### [Prompt]
Copy all records verbatim, images excluded.

### [Material shown]
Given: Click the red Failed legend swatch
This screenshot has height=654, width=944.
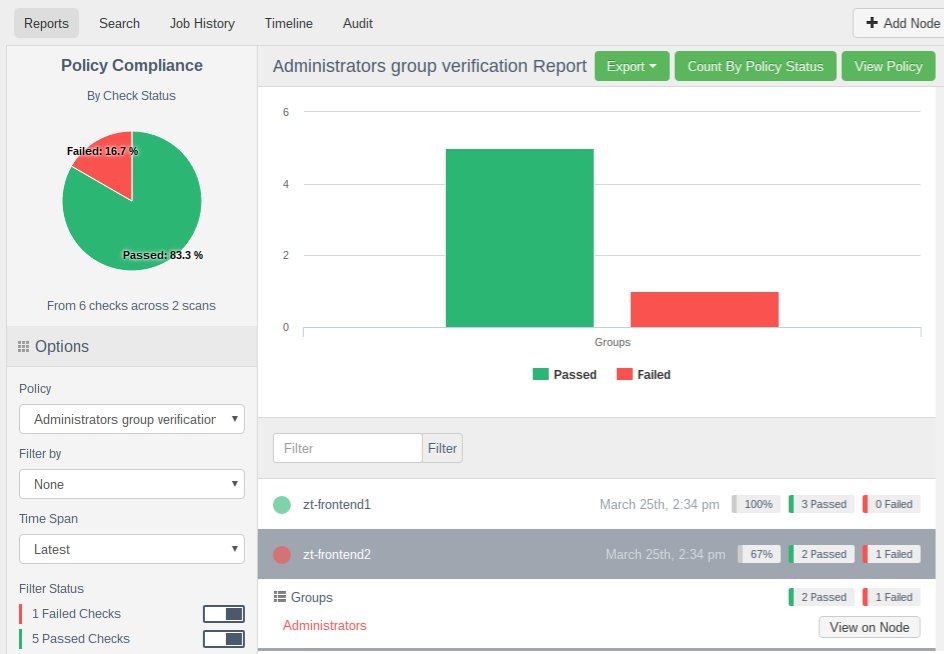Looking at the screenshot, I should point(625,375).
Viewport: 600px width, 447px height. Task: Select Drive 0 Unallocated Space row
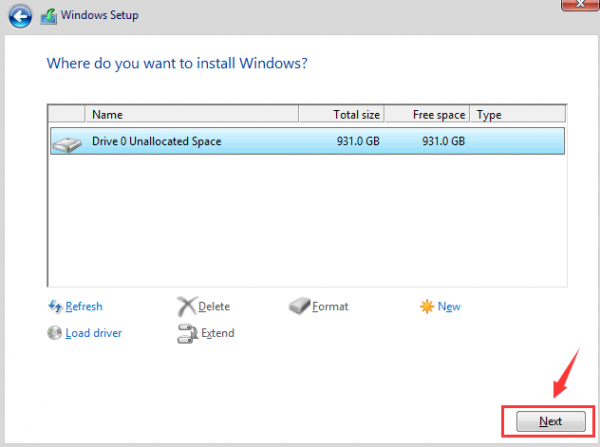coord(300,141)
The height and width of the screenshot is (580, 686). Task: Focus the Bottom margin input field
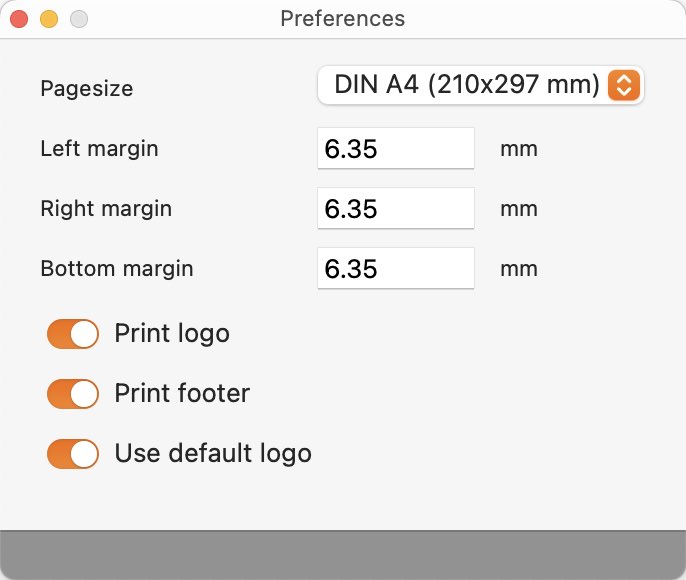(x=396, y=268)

### [Answer]
Given: Click the red Failed legend swatch
This screenshot has height=654, width=944.
Looking at the screenshot, I should point(625,375).
Viewport: 600px width, 447px height. Task: Select Drive 0 Unallocated Space row
coord(300,141)
The height and width of the screenshot is (580, 686). Task: Focus the Bottom margin input field
(x=396, y=268)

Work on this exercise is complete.